─── Текст для изучения

Содержание доступных для исследования древневосточных актов нормативно-правового и индивидуально- правового характера дает основание для вывода о широком участии общины в имущественных правоотношениях в качестве самостоятельного субъекта права.
Поскольку сложившуюся на Древнем Востоке своеобразную систему вещных прав трудно отразить в современных гражданско-правовых категориях, мы не входим в рассмотрение вопроса о том, являлась ли община субъектом права собственности. Бесспорным остается лишь тот факт, что община являлась полноценным носителем определенных вещных прав на землю и иные объекты недвижимости.
Так, в Древневавилонском царстве, несмотря на вовлечение земли в орбиту частнособственнического сектора экономики, община сохраняла определенный комплекс вещно-правовых правомочий на земельные угодья и оросительные системы, поскольку процесс приватизации, как отмечается в литературе, «ограничивался лишь небольшой частью общины и был к тому же обратимым» [1, с. 94].
Кодекс вавилонского царя Хаммурапи предусматривает, в частности, ответственность лица за затопление общинных земель в результате прорыва плотины на принадлежащем ему поле [4, с. 24]. Указанное положение, вероятно, может быть истолковано в том смысле, что наряду с частными земельными наделами здесь особо выделяются участки, владельцем которых является община.
Можно предположить при этом, что титульным владельцем всех общинных земель, в том числе находящихся в индивидуальном пользовании, являлась сама община как особый субъект права,
поскольку в источниках ясно прослеживается зависимость права частного землевладения от формальной принадлежности лица к определенному общинному коллективу.
Указанное обстоятельство в известном плане уже отмечалось в литературе. Хотя землевладение внутри общинного сектора экономики не обусловлено службой, как справедливо писал И.М. Дьяконов, земля не выделялась здесь на каком-то условии, однако собственность была связана с членством в конкретной общинной организации [2, с. 126].
Поэтому «уход из общины, согласно старым обычаям, был связан с потерей права собственности на земельный участок» [5, с. 43].
В литературе подчеркивается, что статус общины как обладателя владельческих прав на землю проявлялся в том, что за ней «сохранялся некоторый контроль за использованием земли и, конечно, оросительной сети. Община имела, вероятно, право на вознаграждение при переходе земельных участков из рук в руки — в результате актов купли-продажи или дарения» [5, с. 43].
Необходимо заметить, что подобный порядок формальной демонстрации вещных прав общины обнаруживается и в ранних государствах Древней Месопотамии.
Так, И.М. Дьяконов приводит текст надписи на обелиске аккадского царя Маништушу (XXIII в. до н. э.), свидетельствующий о том, что отчуждение земельных участков, непосредственно принадлежащих отдельным семьям, происходило в присутствии представителей общинных групп, в состав которых входили эти семьи. Участие указанных лиц при заключении договора в качестве свидетелей трактовалось как их согласие с условиями договора и давало им право на получение номинальной оплаты [2, с. 131].

──────

§ **Задание 1**: Изложите в виде краткого списка абзац текста об общине Древнего Востока, начинающийся словами «В литературе подчеркивается», и сохраните его основные факты.
§ **Задание 2**: Переведите на английский язык предложение из текста об общине Древнего Востока: «Необходимо заметить, что подобный порядок формальной демонстрации вещных прав общины обнаруживается и в ранних государствах Древней Месопотамии».
§ **Задание 3**: Продолжите текст об общине Древнего Востока, начиная сразу после его последнего предложения.

─── Исходные данные

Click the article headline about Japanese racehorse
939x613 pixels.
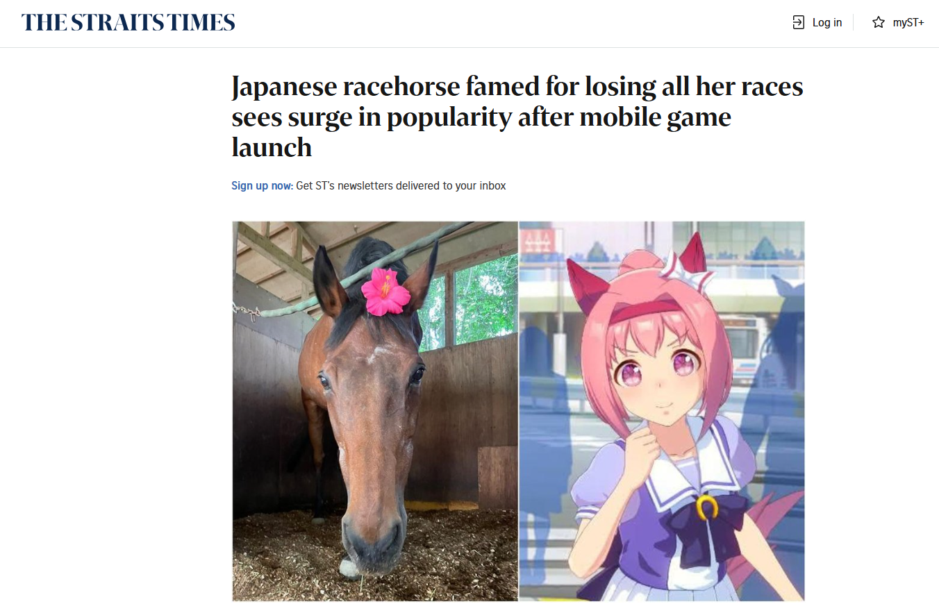click(517, 117)
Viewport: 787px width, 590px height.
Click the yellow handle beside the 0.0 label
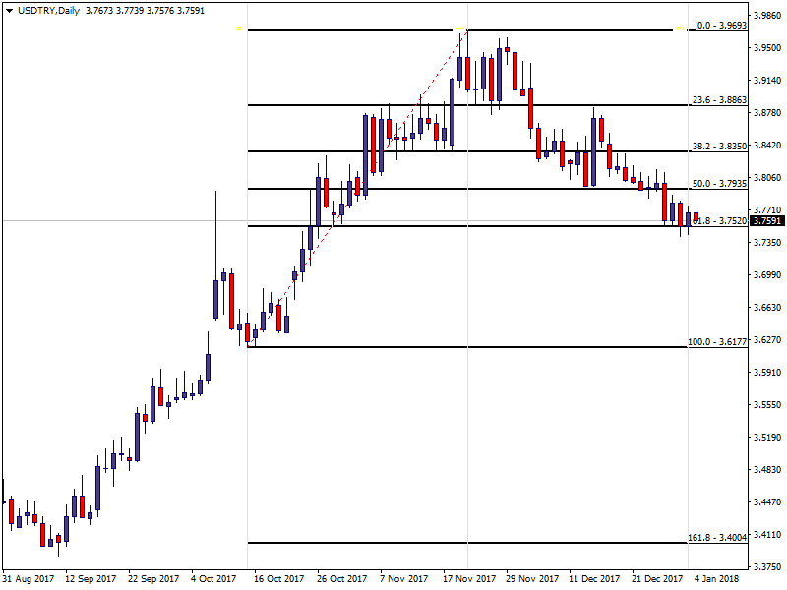point(680,30)
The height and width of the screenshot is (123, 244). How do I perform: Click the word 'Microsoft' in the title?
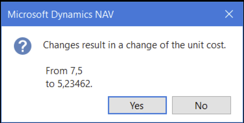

──────

§ **Ожидаемый ответ 1**:
- Статус общины как обладателя владельческих прав на землю проявлялся в контроле, который за ней сохранялся.
- Этот контроль распространялся на использование земли и, конечно, оросительной сети.
- Община, вероятно, имела право на вознаграждение, когда земельные участки переходили из рук в руки в результате купли-продажи или дарения.

§ **Ожидаемый ответ 2**: It should be noted that a similar procedure for formally demonstrating the community's rights in rem is also found in the early states of Ancient Mesopotamia.

§ **Ожидаемый ответ 3**:
На существование такой практики обращает внимание и А.П. Рифтин, исследуя старовавилонские договоры купли-продажи земли: «В качестве свидетелей документа фигурируют лица, имеющие право претензии или протеста по данному делу. Их выступление как свидетелей обозначает их согласие с удостоверяемой сделкой и потерю права протеста» [6, с. 23].
Сходный порядок правовой регламентации вещ-но- правовых полномочий общины был характерен и для правовой системы Древней Индии.
Хотя пахотная земля в Древней Индии делилась на наследственные участки индивидуального семейного владения, все остальные угодья продолжали считаться коллективным общинным достоянием [1, с. 172].
В частности, анализ религиозно-политического трактата «Артхашастра» показывает, что владениями, принадлежащими древнеиндийской общине в целом, обычно были такие виды недвижимости, которые по самому своему существу должны быть общими: дороги, храмы, места сожжения трупов, иногда выгоны вокруг деревенских строений и, воз-
можно, пастбища и оросительные сооружения [7, с. 160].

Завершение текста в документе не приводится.